---- Dataset extract

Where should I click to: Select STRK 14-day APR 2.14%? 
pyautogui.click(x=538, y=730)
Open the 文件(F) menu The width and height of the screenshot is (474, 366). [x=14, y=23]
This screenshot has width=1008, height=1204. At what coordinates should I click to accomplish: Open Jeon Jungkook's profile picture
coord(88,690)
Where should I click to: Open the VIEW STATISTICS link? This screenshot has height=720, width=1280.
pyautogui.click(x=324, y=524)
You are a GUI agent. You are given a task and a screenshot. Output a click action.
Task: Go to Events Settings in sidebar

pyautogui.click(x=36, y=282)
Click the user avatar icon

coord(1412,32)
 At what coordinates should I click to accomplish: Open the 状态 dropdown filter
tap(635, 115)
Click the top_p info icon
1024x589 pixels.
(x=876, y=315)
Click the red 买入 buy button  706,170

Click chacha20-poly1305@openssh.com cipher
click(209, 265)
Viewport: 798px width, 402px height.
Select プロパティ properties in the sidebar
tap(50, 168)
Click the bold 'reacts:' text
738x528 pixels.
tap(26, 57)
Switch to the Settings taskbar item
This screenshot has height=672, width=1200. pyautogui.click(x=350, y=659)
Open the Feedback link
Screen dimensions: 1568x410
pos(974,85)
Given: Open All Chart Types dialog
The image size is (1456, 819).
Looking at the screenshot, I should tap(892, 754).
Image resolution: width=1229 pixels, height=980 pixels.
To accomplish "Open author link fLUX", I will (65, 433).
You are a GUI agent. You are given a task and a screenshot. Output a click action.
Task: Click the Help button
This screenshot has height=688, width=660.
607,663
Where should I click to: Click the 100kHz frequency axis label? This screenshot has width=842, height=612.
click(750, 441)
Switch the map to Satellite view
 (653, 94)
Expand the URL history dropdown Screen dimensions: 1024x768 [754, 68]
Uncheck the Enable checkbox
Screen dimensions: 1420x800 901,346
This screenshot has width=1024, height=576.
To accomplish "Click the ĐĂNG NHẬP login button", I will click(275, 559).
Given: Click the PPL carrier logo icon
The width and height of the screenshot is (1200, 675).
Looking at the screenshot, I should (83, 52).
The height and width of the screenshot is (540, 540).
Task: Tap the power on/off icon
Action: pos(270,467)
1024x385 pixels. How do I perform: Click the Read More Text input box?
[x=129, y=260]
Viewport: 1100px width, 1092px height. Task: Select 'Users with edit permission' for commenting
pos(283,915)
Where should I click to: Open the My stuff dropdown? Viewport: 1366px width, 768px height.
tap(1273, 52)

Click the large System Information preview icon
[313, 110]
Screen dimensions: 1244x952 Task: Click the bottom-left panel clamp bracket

--------

◆ Requirements: Update the entries above by replacing each "Where should I click to" with "Which spot do I click to" and leaving everything else unchanged.

◆ Result below:
Which spot do I click to: Select STRK 14-day APR 2.14%? 
pyautogui.click(x=538, y=730)
Open the 文件(F) menu The width and height of the screenshot is (474, 366). [x=14, y=23]
This screenshot has width=1008, height=1204. At what coordinates should I click to accomplish: Open Jeon Jungkook's profile picture
coord(88,690)
Which spot do I click to: Open the VIEW STATISTICS link? This screenshot has height=720, width=1280.
pyautogui.click(x=324, y=524)
You are a GUI agent. You are given a task and a screenshot. Output a click action.
Task: Go to Events Settings in sidebar

pyautogui.click(x=36, y=282)
Click the user avatar icon

coord(1412,32)
 At what coordinates should I click to accomplish: Open the 状态 dropdown filter
tap(635, 115)
Click the top_p info icon
1024x589 pixels.
(x=876, y=315)
Click the red 买入 buy button  706,170

Click chacha20-poly1305@openssh.com cipher
click(209, 265)
Viewport: 798px width, 402px height.
Select プロパティ properties in the sidebar
tap(50, 168)
Click the bold 'reacts:' text
738x528 pixels.
tap(26, 57)
Switch to the Settings taskbar item
This screenshot has height=672, width=1200. pyautogui.click(x=350, y=659)
Open the Feedback link
Screen dimensions: 1568x410
pos(974,85)
Given: Open All Chart Types dialog
The image size is (1456, 819).
Looking at the screenshot, I should tap(892, 754).
Image resolution: width=1229 pixels, height=980 pixels.
To accomplish "Open author link fLUX", I will (65, 433).
You are a GUI agent. You are given a task and a screenshot. Output a click action.
Task: Click the Help button
This screenshot has height=688, width=660.
607,663
Which spot do I click to: Click the 100kHz frequency axis label? This screenshot has width=842, height=612.
click(750, 441)
Switch the map to Satellite view
 (653, 94)
Expand the URL history dropdown Screen dimensions: 1024x768 [754, 68]
Uncheck the Enable checkbox
Screen dimensions: 1420x800 901,346
This screenshot has width=1024, height=576.
To accomplish "Click the ĐĂNG NHẬP login button", I will click(275, 559).
Given: Click the PPL carrier logo icon
The width and height of the screenshot is (1200, 675).
Looking at the screenshot, I should (83, 52).
The height and width of the screenshot is (540, 540).
Task: Tap the power on/off icon
Action: pos(270,467)
1024x385 pixels. How do I perform: Click the Read More Text input box?
[x=129, y=260]
Viewport: 1100px width, 1092px height. Task: Select 'Users with edit permission' for commenting
pos(283,915)
Which spot do I click to: Open the My stuff dropdown? Viewport: 1366px width, 768px height.
tap(1273, 52)

Click the large System Information preview icon
[313, 110]
Screen dimensions: 1244x952 Task: Click the bottom-left panel clamp bracket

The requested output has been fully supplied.